Какой комедиант или площадной крикун сравнится с ними, когда они разглагольствуют с кафедры, смехотворно подражая приёмам и манере древних риторов? Боже бессмертный, как они жестикулируют, как они ловко повышают голос, как пускают трели, как ломаются, какие строят гримасы, как воют на разные лады!
Придворные вельможи
А что сказать о придворных вельможах? Нет, пожалуй, ничего раболепнее, низкопоклоннее, пошлее и гнуснее их, а между тем во всех делах они хотят быть первыми. В одном лишь они скромны до крайности: довольствуясь тем, что украшают себя золотом, дорогими каменьями, пурпуром и прочими внешними знаками доблести и мудрости, самую суть этих двух вещей они целиком уступают другим людям. Для счастья им с избытком хватает того, что они могут называть короля своим господином, при всяком удобном случае свидетельствовать ему своё почтение, рассыпая в изобилии пышные титулы, вроде «ваша светлость», «ваше великолепие», «ваше величество». Как ловко выучились они стирать с лица краску стыда. Оба эти искусства как нельзя более приличествуют знатному барину и придворному.

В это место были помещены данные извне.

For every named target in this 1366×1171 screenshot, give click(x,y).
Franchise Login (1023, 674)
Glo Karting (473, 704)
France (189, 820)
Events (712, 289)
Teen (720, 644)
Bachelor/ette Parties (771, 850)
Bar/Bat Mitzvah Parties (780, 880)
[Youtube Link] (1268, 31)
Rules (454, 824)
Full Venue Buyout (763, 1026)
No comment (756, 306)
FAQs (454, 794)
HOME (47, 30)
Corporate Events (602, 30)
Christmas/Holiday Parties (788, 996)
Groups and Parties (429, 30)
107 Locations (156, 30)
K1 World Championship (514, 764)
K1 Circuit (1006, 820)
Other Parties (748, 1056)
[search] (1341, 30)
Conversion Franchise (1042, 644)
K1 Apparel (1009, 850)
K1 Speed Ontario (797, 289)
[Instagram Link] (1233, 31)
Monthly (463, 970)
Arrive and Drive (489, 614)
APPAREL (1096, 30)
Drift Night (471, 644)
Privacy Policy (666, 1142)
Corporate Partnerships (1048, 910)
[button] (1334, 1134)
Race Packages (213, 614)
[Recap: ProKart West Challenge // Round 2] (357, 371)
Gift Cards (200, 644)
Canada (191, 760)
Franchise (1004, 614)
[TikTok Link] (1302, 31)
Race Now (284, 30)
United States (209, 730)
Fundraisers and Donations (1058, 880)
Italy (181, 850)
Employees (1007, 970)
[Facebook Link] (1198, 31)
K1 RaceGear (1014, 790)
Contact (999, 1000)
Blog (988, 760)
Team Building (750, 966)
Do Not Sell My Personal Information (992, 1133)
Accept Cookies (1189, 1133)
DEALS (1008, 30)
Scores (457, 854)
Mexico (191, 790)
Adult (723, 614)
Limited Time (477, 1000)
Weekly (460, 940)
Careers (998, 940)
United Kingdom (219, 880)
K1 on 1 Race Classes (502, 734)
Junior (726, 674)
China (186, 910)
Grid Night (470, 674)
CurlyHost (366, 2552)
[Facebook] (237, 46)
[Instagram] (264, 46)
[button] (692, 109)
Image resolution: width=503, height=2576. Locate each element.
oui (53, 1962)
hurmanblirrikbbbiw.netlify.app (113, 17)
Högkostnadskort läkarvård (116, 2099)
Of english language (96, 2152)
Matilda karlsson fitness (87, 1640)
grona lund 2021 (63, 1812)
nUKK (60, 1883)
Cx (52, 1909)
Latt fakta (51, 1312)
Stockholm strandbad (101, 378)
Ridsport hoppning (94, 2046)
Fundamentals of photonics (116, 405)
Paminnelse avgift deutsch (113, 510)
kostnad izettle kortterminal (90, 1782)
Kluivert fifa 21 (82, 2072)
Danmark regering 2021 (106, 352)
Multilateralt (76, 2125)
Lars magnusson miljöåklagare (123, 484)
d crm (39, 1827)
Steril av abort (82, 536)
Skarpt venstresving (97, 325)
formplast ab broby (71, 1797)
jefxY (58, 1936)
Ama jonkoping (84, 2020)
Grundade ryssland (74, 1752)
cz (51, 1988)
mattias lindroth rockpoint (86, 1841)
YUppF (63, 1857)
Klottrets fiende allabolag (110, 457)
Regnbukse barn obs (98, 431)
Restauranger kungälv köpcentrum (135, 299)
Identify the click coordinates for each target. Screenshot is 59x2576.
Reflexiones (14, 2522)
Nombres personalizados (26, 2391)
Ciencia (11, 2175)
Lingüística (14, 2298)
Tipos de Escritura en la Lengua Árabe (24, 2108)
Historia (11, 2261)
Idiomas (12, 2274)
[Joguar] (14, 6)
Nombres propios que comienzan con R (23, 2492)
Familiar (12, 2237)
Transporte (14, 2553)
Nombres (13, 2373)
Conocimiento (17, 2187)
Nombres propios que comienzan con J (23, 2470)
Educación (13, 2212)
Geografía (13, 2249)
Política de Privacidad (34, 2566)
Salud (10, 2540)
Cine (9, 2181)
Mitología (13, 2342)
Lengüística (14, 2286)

Но всмотрись внимательнее и увидишь, что перед тобой настоящие феаки, женихи Пенелопы, – эхо подскажет вам окончание этого стиха лучше, чем я. Спят они до полудня; наёмный попик стоит наготове возле постели и, лишь только господин пробудится, тотчас же наспех правит службу. Засим следует завтрак, по окончании которого почти тут же подают обед. Затем кости, бирюльки, пари, скоморохи, шуты, потаскухи, забавы и потехи. В промежутках – раза два закуска с выпивкой. Затем наступает время ужина, за которым следует попойка с многократными, клянусь Юпитером, возлияниями. Таким образом без малейшей скуки проходят часы, дни, месяцы, годы, века. Даже я нередко от души развлекаюсь, глядя на этих долгохвостых: вот юная дама, которая мнит себя рапной богиням, потому что таскает за собой длиннейший шлейф, вот здоровенный детина, расталкивающий локтями соседей, чтобы все увидели его рядом с Юпитером, вот ещё один, счастливый тем, что на шее у него красуется тяжелейшая цепь, выставляющая напоказ не только богатство, но и телесную силу своего владельца.